# What this task involves
Taking the line that contains "You are a computer-use" as the start and the last line of the data as the end, repeat exactly every line in that span, but no pictures.

(Stored data entries)
+ + + + + + +

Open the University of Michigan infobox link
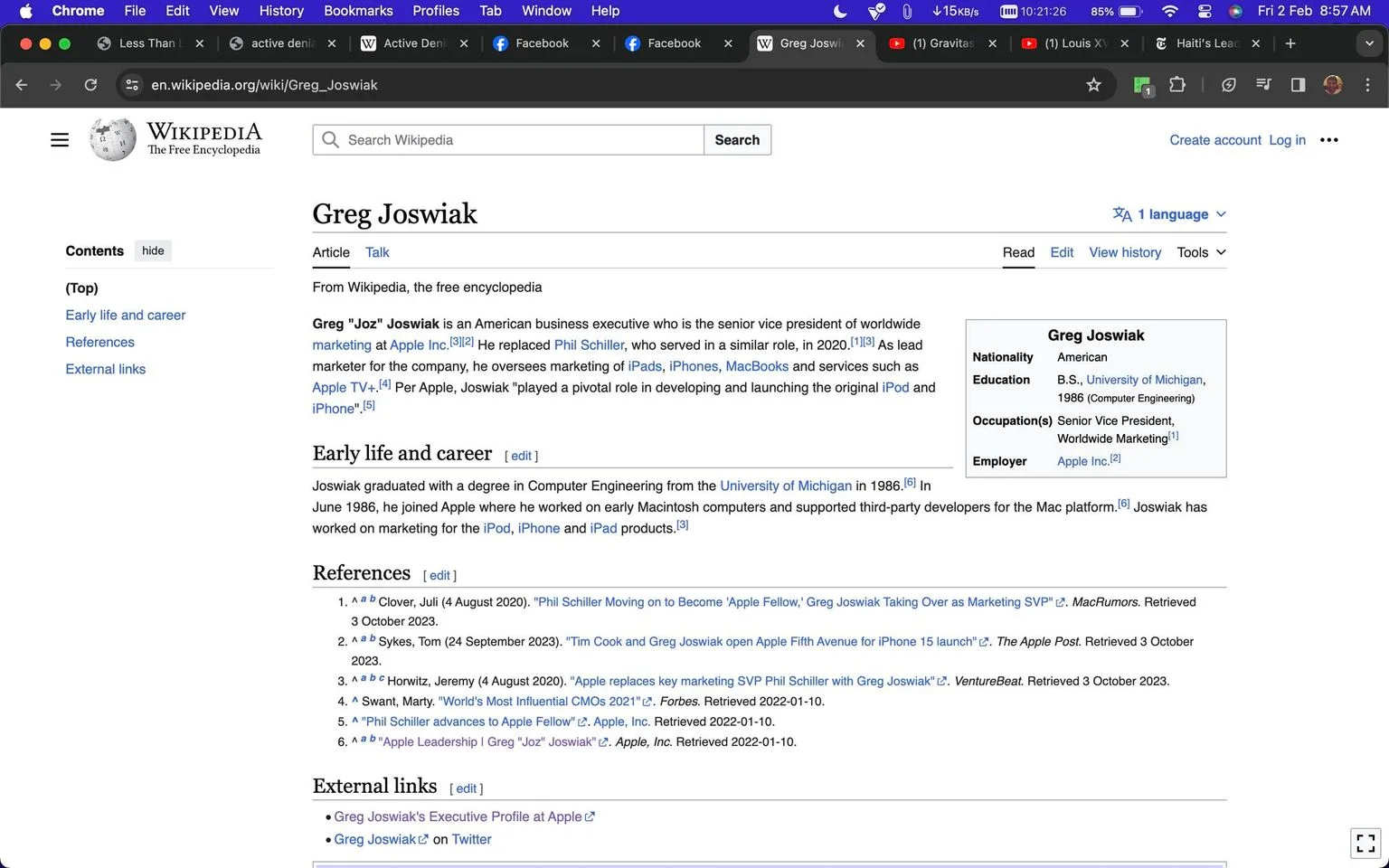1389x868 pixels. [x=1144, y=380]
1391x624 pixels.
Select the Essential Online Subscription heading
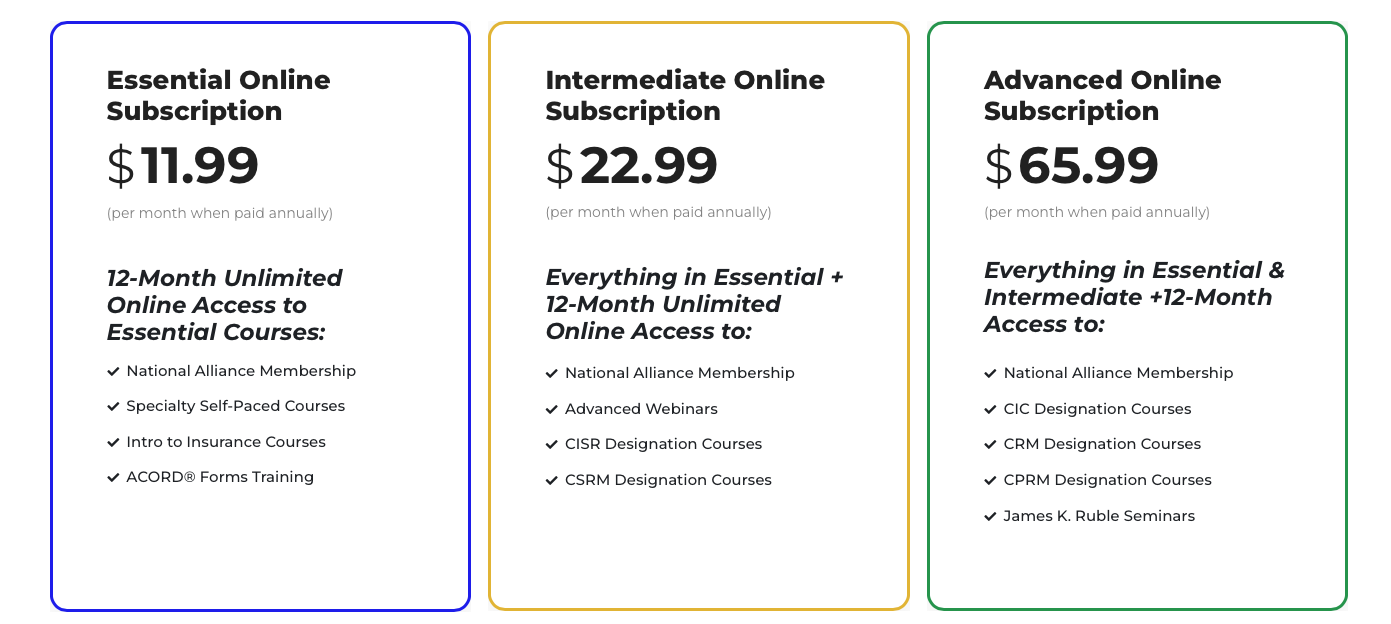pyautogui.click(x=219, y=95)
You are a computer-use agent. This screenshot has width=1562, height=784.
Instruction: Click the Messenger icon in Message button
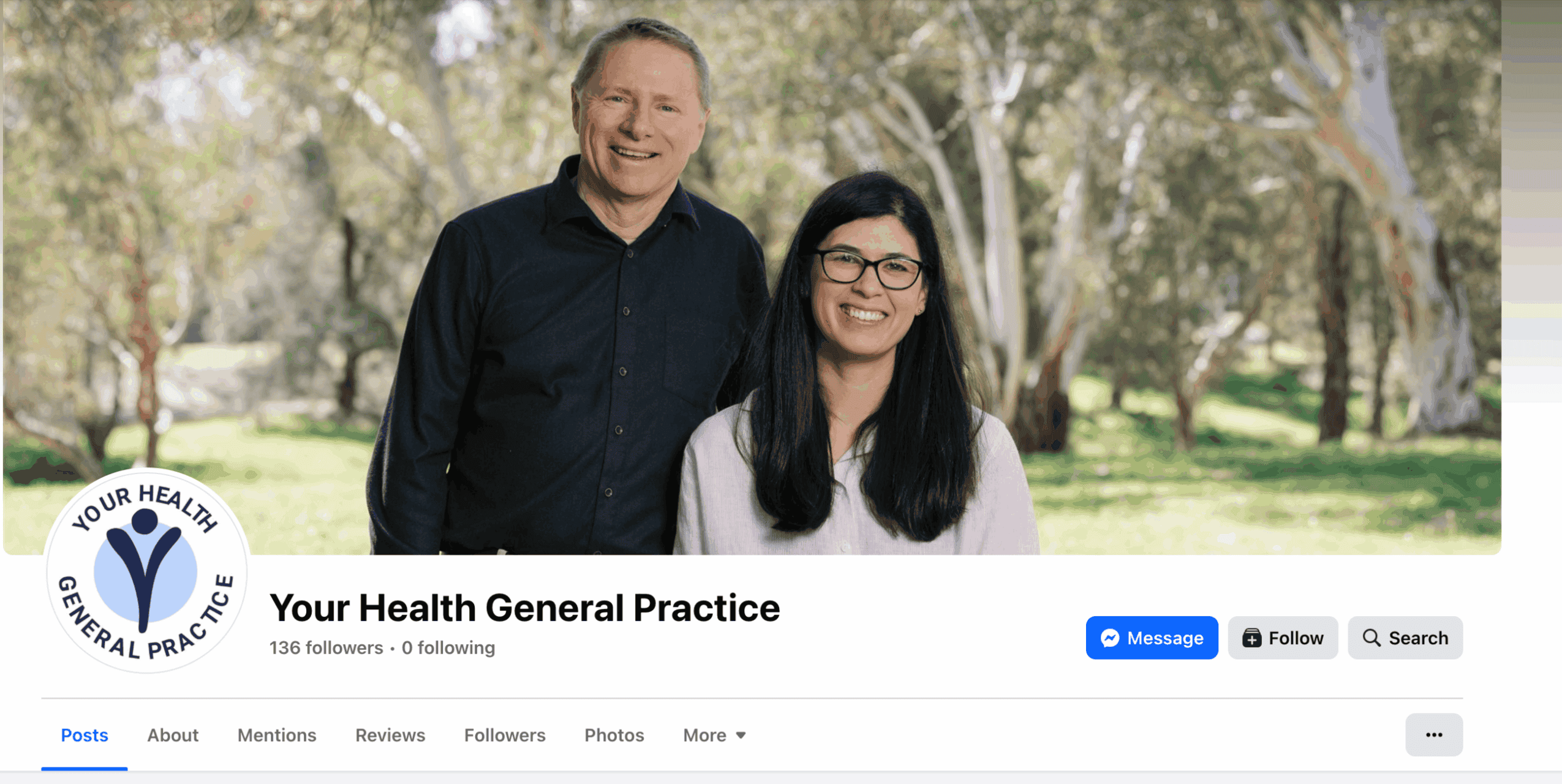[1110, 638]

+ + + + + + +

# Solution
You are a computer-use agent. This screenshot has width=1562, height=784.
Instruction: Click the Messenger icon in Message button
[1110, 638]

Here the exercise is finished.